I woke up at 5:30 a.m., perked some coffee, toasted a slice of whole wheat bread and went for my favorite raspberry jam. Couldn’t find it. I looked everywhere in that darn fridge. Finally, giving up, I graced my toast with butter only. Not the same. An hour later I opened the door to the fridge and there staring me in the face was raspberry jam. I don’t understand, but I know well it is my special jam.
Can you identify with me? Have you ever looked for your cell phone while you are talking on it (asking for a friend)?
My soul acts like raspberry jam. I know it well, it is right in front of me, and yet, at times I cannot find it. There are those who spot the jam the moment they open the fridge, for others it is not so obvious.
For millennium, philosophers and theologians have debated the illusive nature of the soul. It is a concept that is understood differently in various cultures. For example, Plato gave the soul three components: logic, spirited emotion, and appetite or desire. The Old Testament understood soul as the vital principle which distinguished living beings from inanimate objects. Christian tradition argued the soul is the essence of a person (Augustine, 354-430) and immortal (Thomas Aquinas, 1225-1274). In Hinduism the soul, Atman, is the true self and eternal principle.

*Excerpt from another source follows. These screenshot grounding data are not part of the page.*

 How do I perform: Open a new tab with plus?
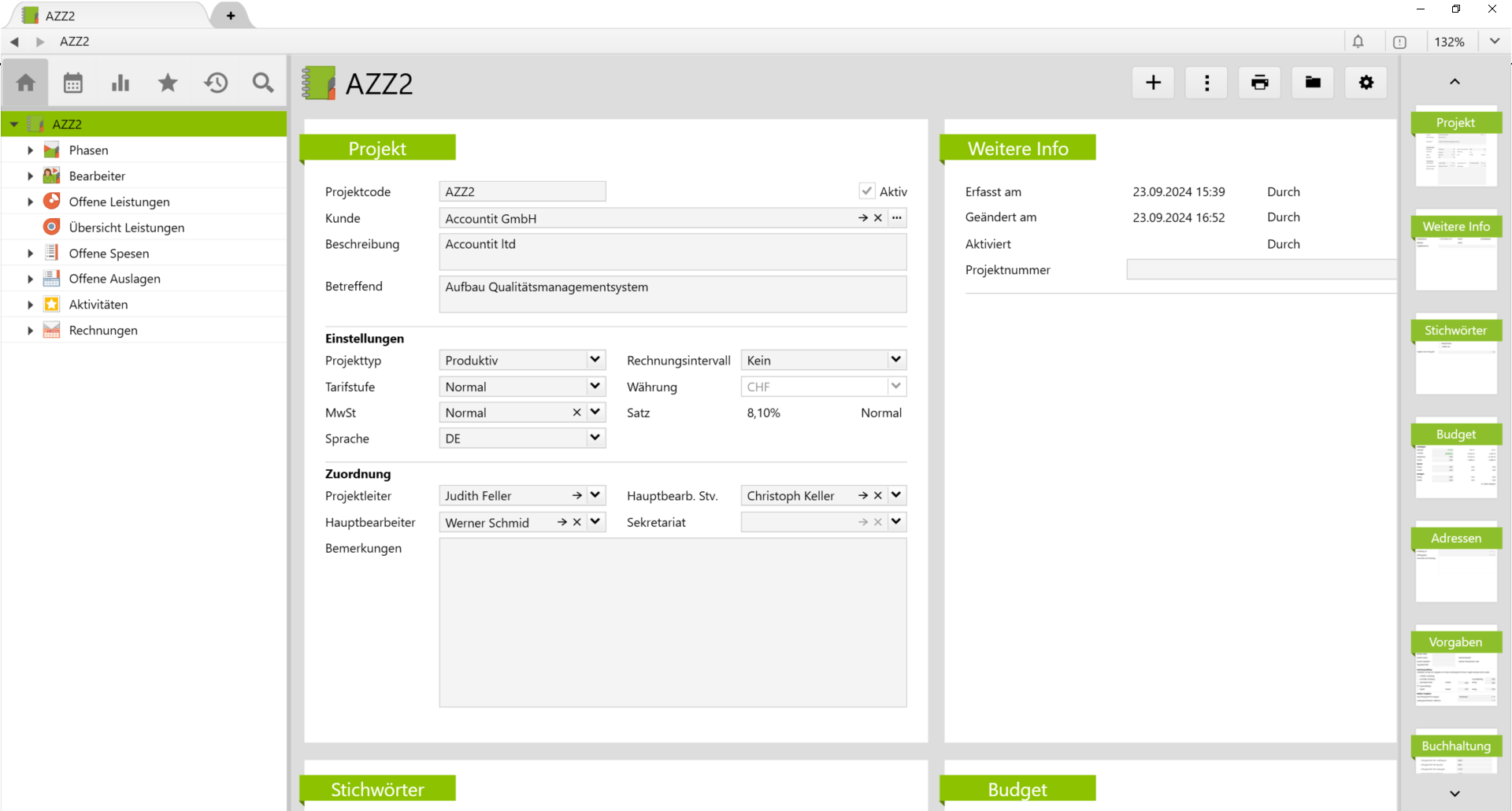[x=231, y=16]
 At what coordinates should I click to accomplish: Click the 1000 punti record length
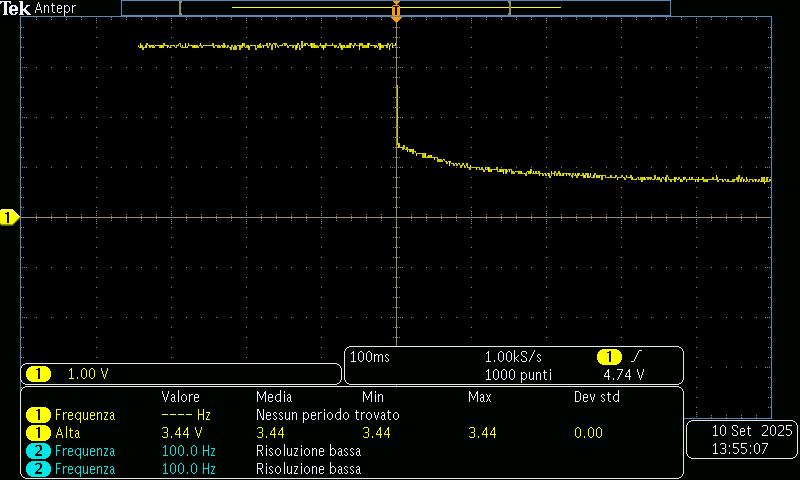517,375
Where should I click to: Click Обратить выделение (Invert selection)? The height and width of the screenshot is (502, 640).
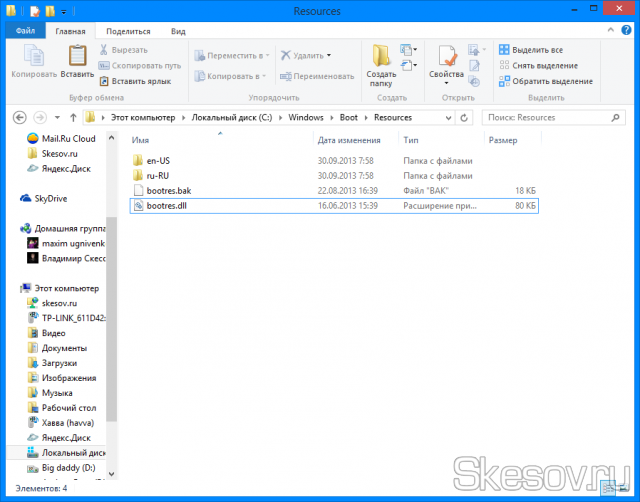click(x=544, y=81)
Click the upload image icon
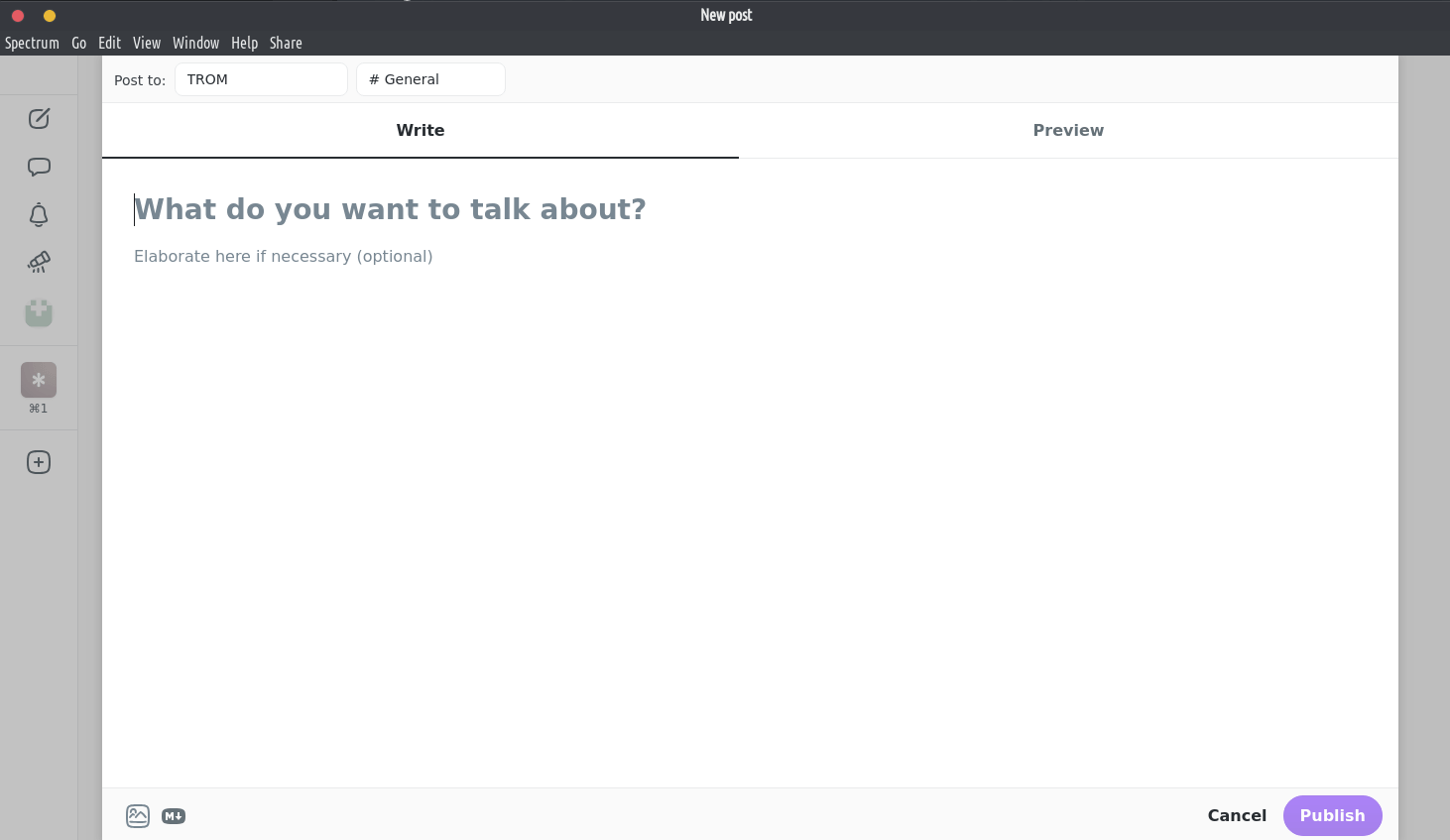 coord(138,816)
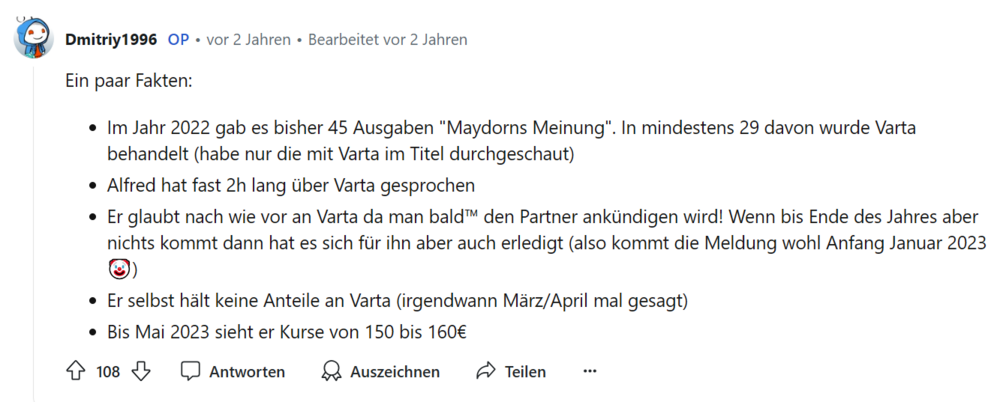Image resolution: width=1000 pixels, height=402 pixels.
Task: Click the blue OP badge
Action: point(179,40)
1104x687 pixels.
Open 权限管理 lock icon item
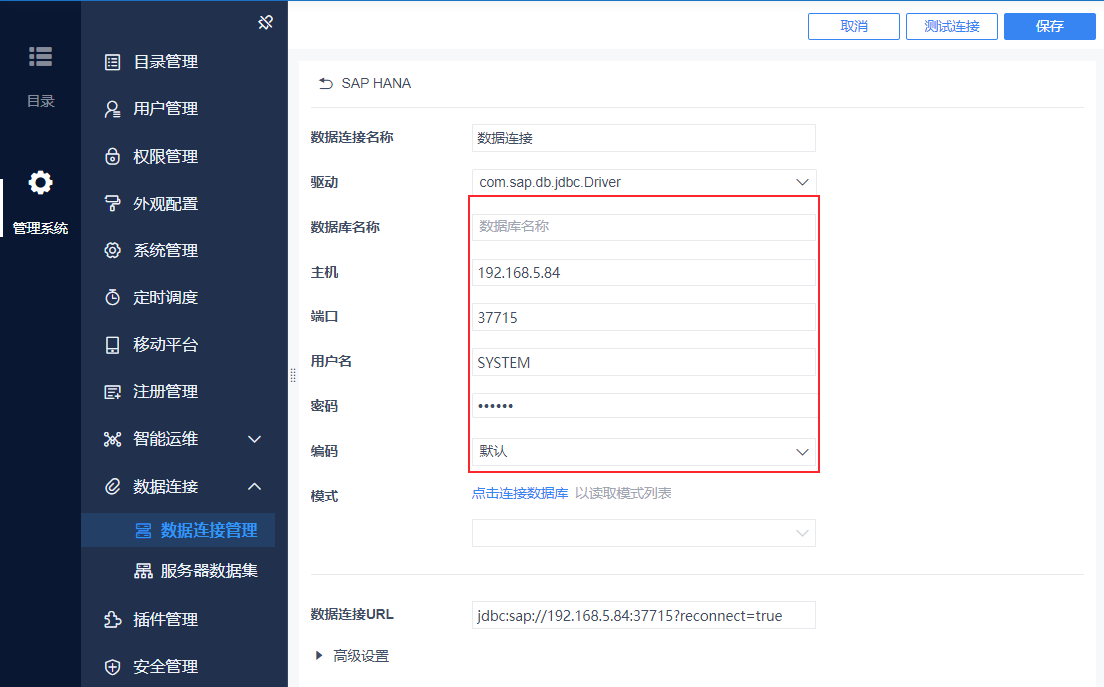(151, 156)
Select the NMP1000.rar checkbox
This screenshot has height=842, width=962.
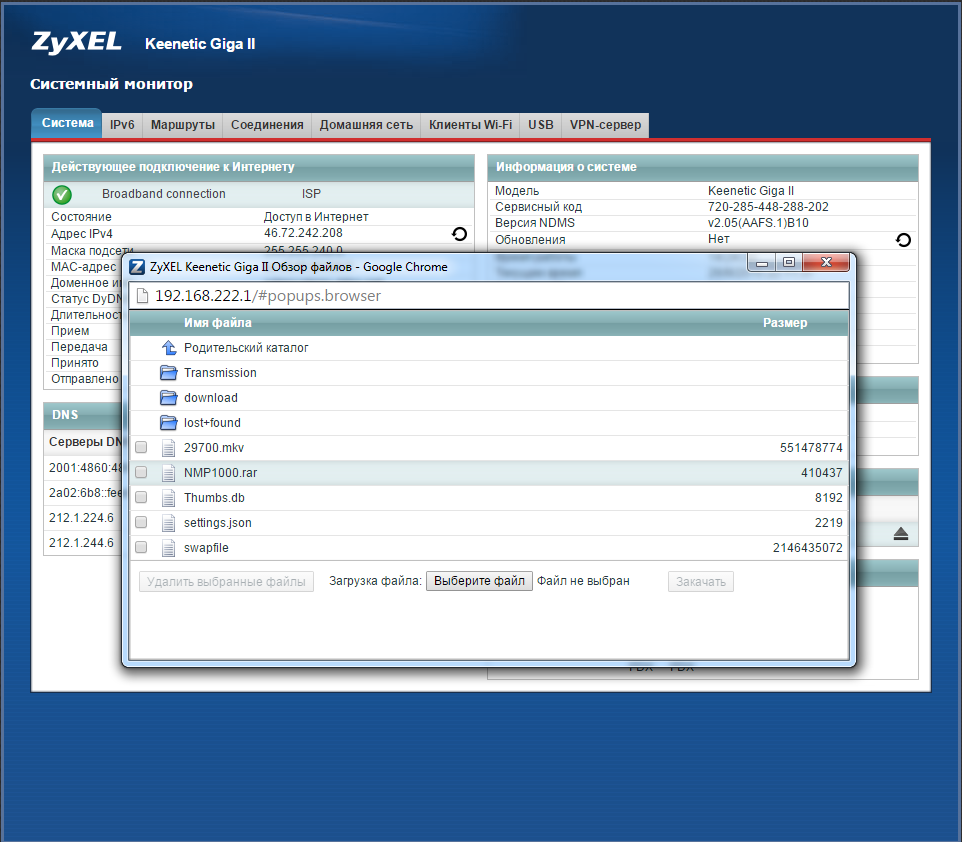coord(141,473)
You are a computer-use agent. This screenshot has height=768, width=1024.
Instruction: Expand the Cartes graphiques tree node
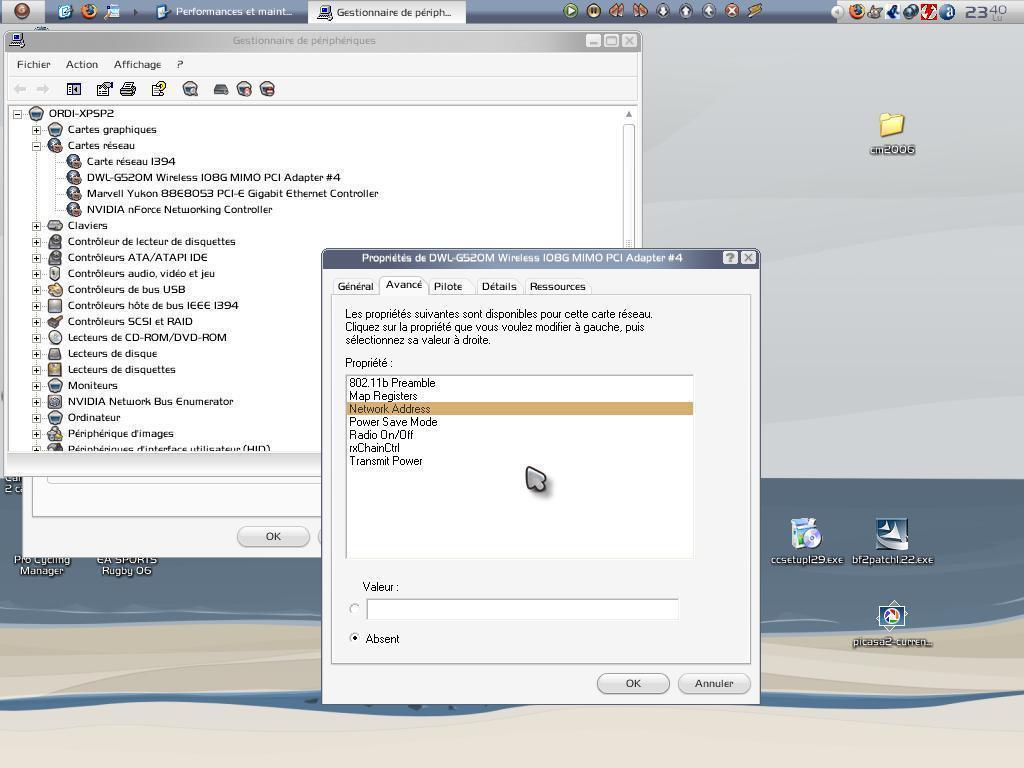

A materialist would say the soul is simply a creation of the brain.
Recognizing and expressing our own soul is a personal journey for each of us. The following is one man’s experience of soul—mine. The goal is to provide a perspective for the reader to accept, reject, and/or place into conversation with his or her experience of soul.
I believe the soul transcends time and space and is ever evolving. This is, of course, a faith statement. Soul is associated with feelings, essence, depth, and relates to core values. The soul is “being” and is closely tied to the heart that calls us to “doing” through love. Physically the heart is a muscular organ about the size of a fist, but it takes on deeper meaning when related to the soul. The heart guides a soulful expression with love.
I believe the heart prompts action where there is reverence for life. We can have respect for one person and not another, but reverence is a universal term that defines how the soul views all life.
I am reminded of a simple story from my childhood. I was six years old and selling lemonade on a street corner in Boise, Idaho. The mailman, Walter, always stopped to buy a drink. I have never forgotten his small, yet large kindness.
Forty years later I met Walter’s father, Clyde, in a nursing home. I visited Clyde weekly and shaved his whiskers with an electric razor I had purchased for him. Clyde let me help him.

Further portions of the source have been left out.